HIV-1 induces DCIR expression in CD4+ T cells

• Published in: PLoS pathogens Vol. 6; no. 11; p. e1001188
• Main Authors: Lambert, Alexandra A, Imbeault, Michaël, Gilbert, Caroline, Tremblay, Michel J
• Format: Journal Article
• Language: English
• Published: United States Public Library of Science 11.11.2010; Public Library of Science (PLoS)

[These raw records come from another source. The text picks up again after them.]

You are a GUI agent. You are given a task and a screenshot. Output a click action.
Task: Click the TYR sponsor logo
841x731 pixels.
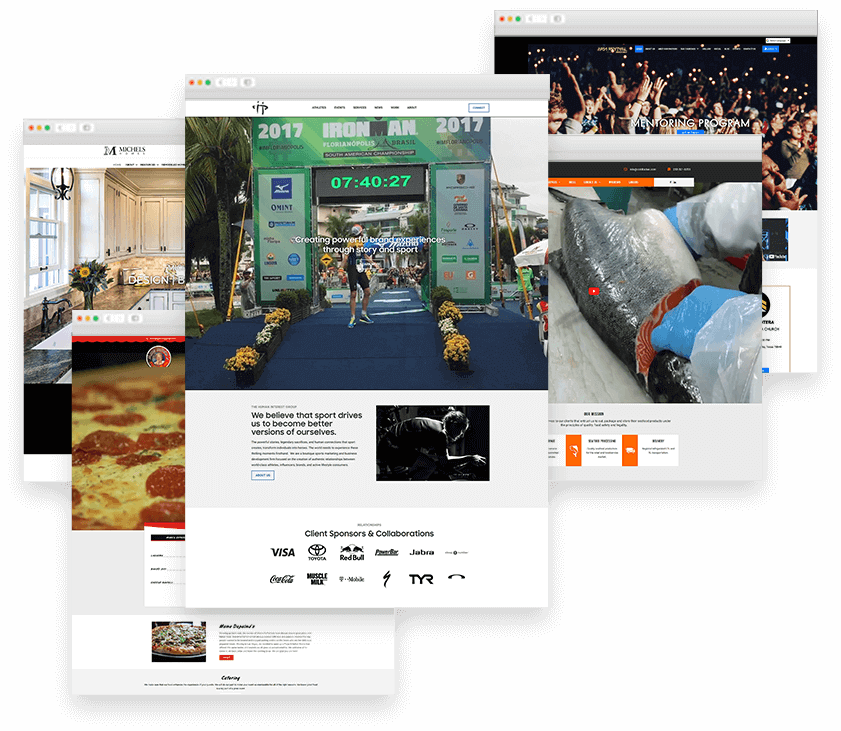point(421,579)
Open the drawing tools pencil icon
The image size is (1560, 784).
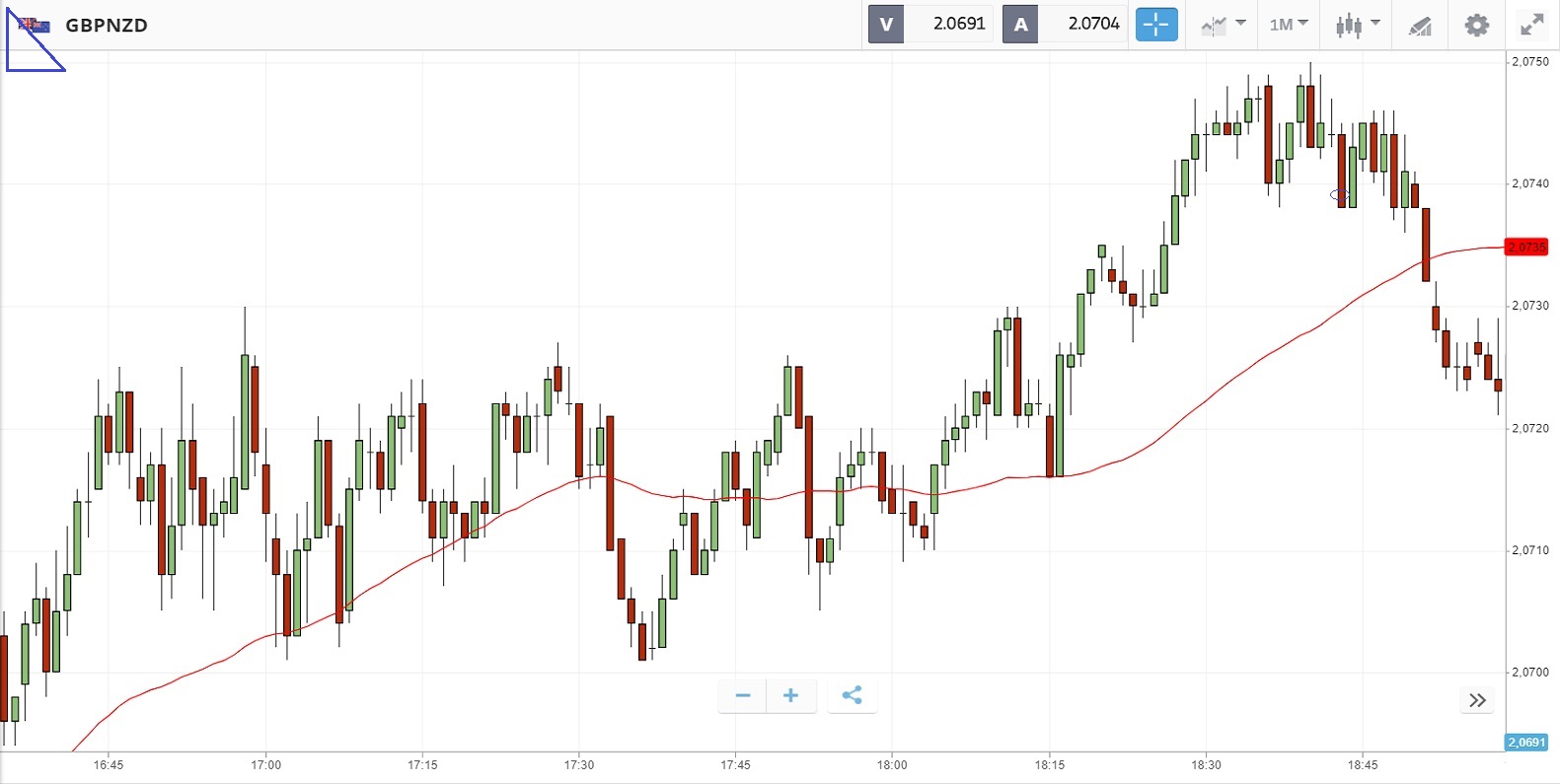coord(1420,26)
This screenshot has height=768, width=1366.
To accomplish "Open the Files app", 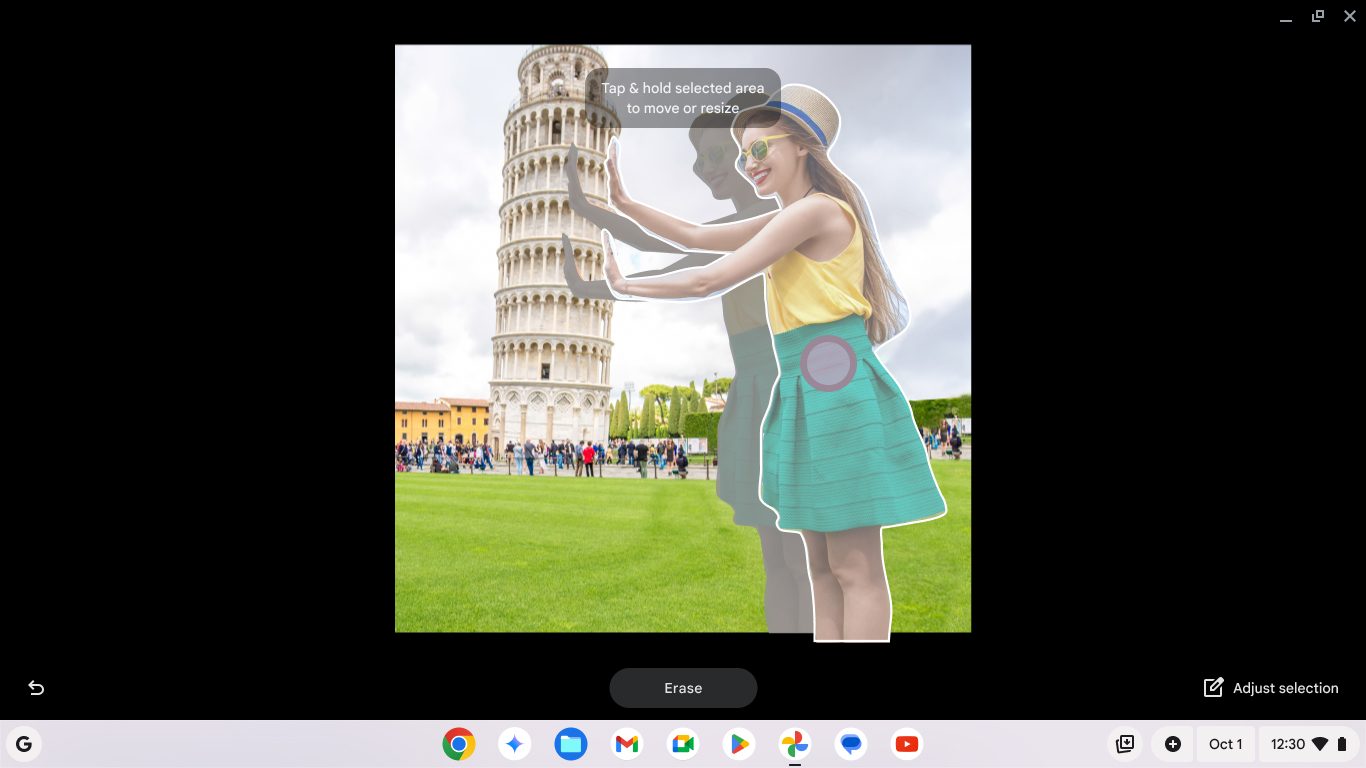I will pos(571,744).
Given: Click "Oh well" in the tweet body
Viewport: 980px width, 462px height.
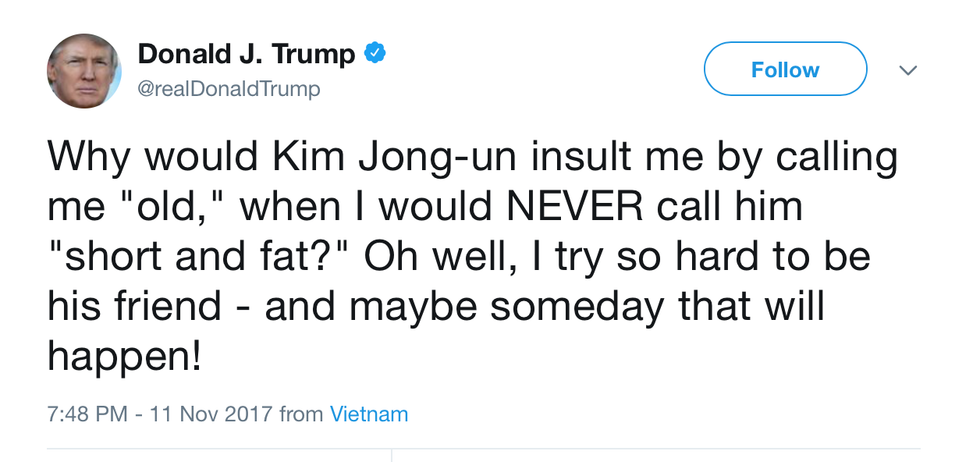Looking at the screenshot, I should coord(432,257).
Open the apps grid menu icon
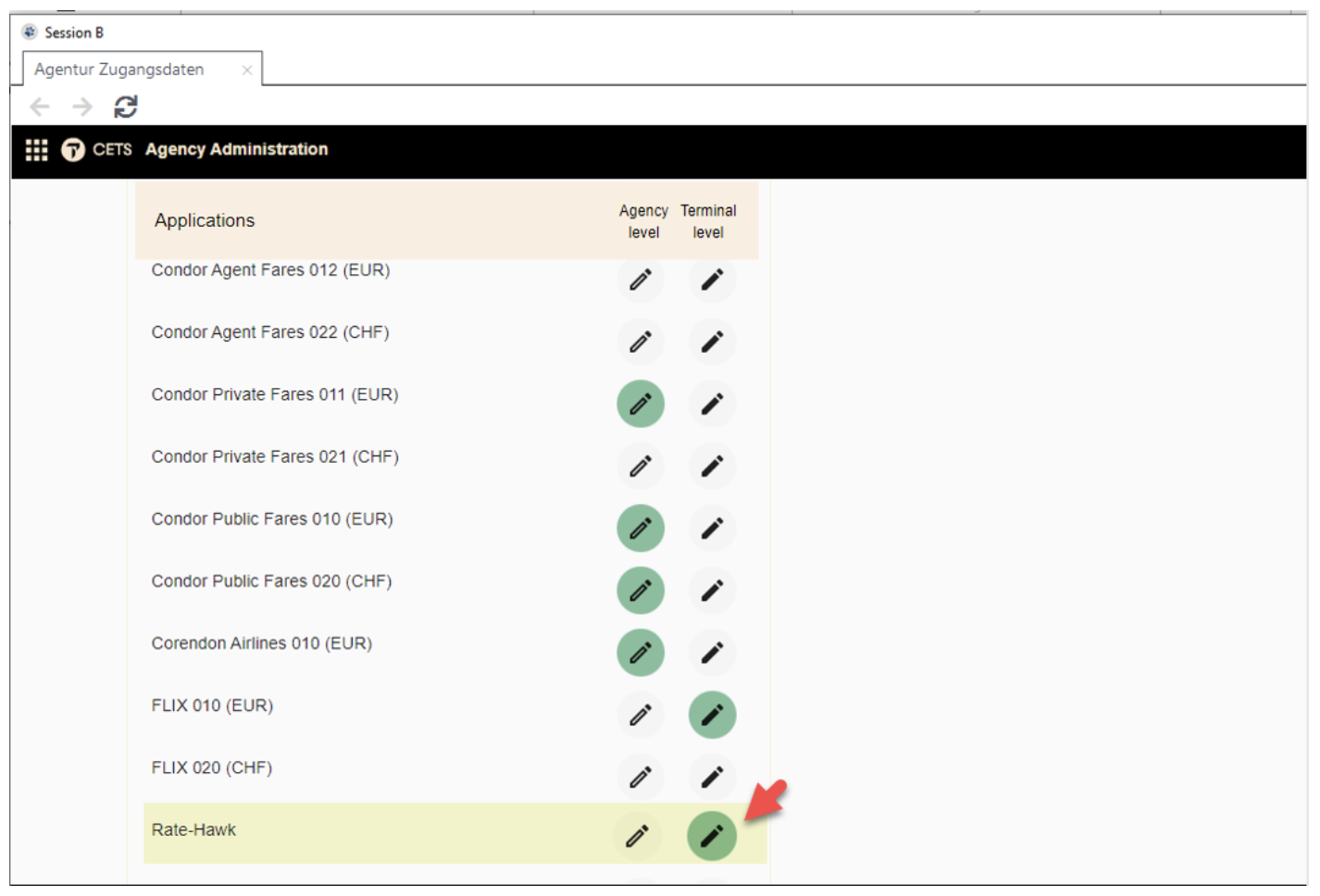This screenshot has width=1320, height=896. point(36,150)
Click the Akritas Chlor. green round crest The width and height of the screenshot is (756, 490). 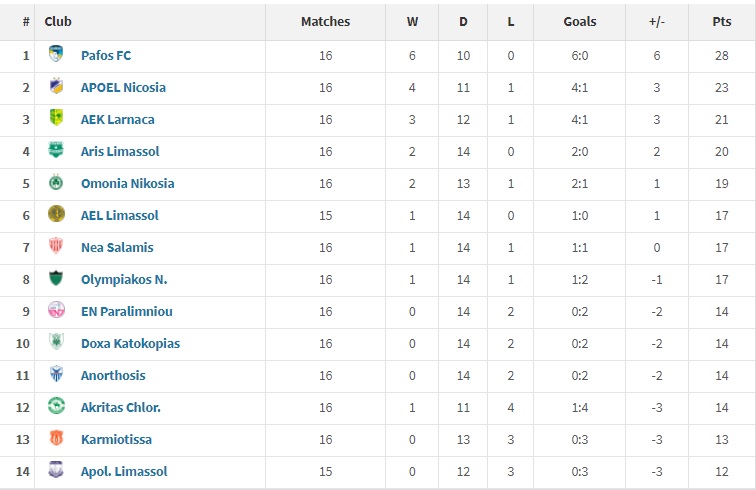56,406
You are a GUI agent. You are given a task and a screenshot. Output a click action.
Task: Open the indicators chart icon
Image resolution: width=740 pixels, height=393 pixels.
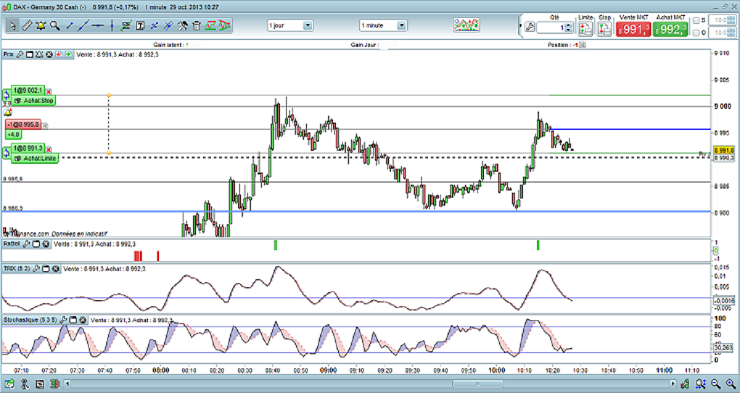tap(466, 25)
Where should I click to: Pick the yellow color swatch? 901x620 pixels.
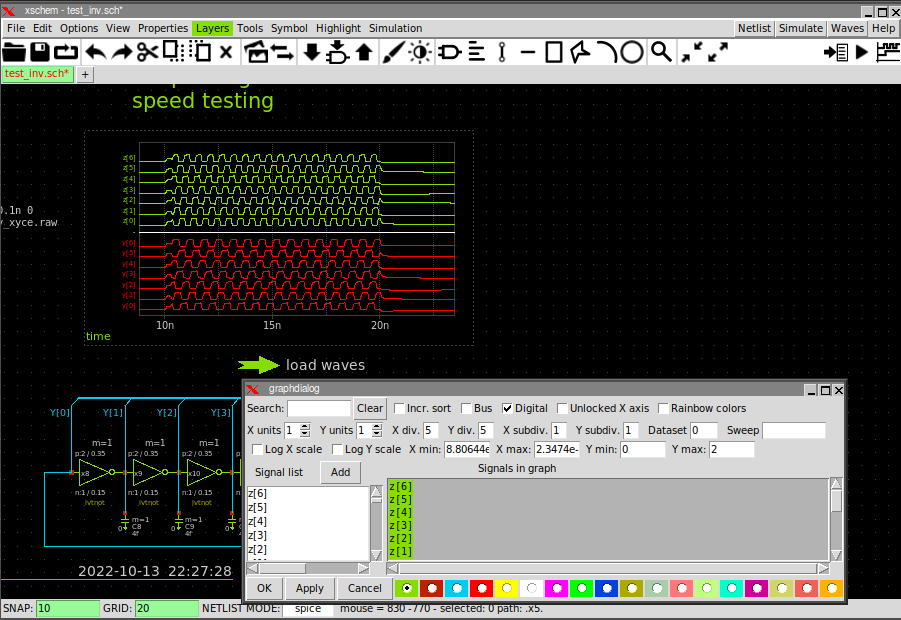click(506, 588)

• Subjects: Acquired immune deficiency syndrome; AIDS; Antigen-Presenting Cells; Apoptosis; Apoptosis-inducing factor; Blotting, Western; Case-Control Studies; Catalase - metabolism; CD4 antigen; CD4-Positive T-Lymphocytes - metabolism; CD4-Positive T-Lymphocytes - virology; Cells, Cultured; Chronic infection; Dendritic cells; Dendritic Cells - metabolism; Dendritic Cells - virology; Flow Cytometry; Free radicals; HIV; HIV Infections - immunology; HIV Infections - metabolism; HIV Infections - virology; HIV-1 - pathogenicity; Human immunodeficiency virus; Human immunodeficiency virus 1; Humans; Infection; Infectious Diseases/HIV Infection and AIDS; Inflammation; Lectins; Lectins, C-Type - genetics; Lectins, C-Type - metabolism; Lymphocytes T; Medical research; Membrane Glycoproteins - genetics; Membrane Glycoproteins - metabolism; Membrane proteins; Microbiology/Cellular Microbiology and Pathogenesis; Mitochondria; Pathogens; Proteins; Receptors, Immunologic - genetics; Receptors, Immunologic - metabolism; Replication; Rheumatoid arthritis; Studies; Viremia - genetics; Viremia - metabolism; Viremia - virology; Virology/Immunodeficiency Viruses; Virus Internalization; Virus Replication
• ISSN: 1553-7374; 1553-7366; 1553-7374
• DOI: 10.1371/journal.ppat.1001188

The C-type lectin receptor DCIR, which has been shown very recently to act as an attachment factor for HIV-1 in dendritic cells, is expressed predominantly on antigen-presenting cells. However, this concept was recently challenged by the discovery that DCIR can also be detected in CD4(+) T cells found in the synovial tissue from rheumatoid arthritis (RA) patients. Given that RA and HIV-1 infections share common features such as a chronic inflammatory condition and polyclonal immune hyperactivation status, we hypothesized that HIV-1 could promote DCIR expression in CD4(+) T cells. We report here that HIV-1 drives DCIR expression in human primary CD4(+) T cells isolated from patients (from both aviremic/treated and viremic/treatment naive persons) and cells acutely infected in vitro (seen in both virus-infected and uninfected cells). Soluble factors produced by virus-infected cells are responsible for the noticed DCIR up-regulation on uninfected cells. Infection studies with Vpr- or Nef-deleted viruses revealed that these two viral genes are not contributing to the mechanism of DCIR induction that is seen following acute infection of CD4(+) T cells with HIV-1. Moreover, we report that DCIR is linked to caspase-dependent (induced by a mitochondria-mediated generation of free radicals) and -independent intrinsic apoptotic pathways (involving the death effector AIF). Finally, we demonstrate that the higher surface expression of DCIR in CD4(+) T cells is accompanied by an enhancement of virus attachment/entry, replication and transfer. This study shows for the first time that HIV-1 induces DCIR membrane expression in CD4(+) T cells, a process that might promote virus dissemination throughout the infected organism.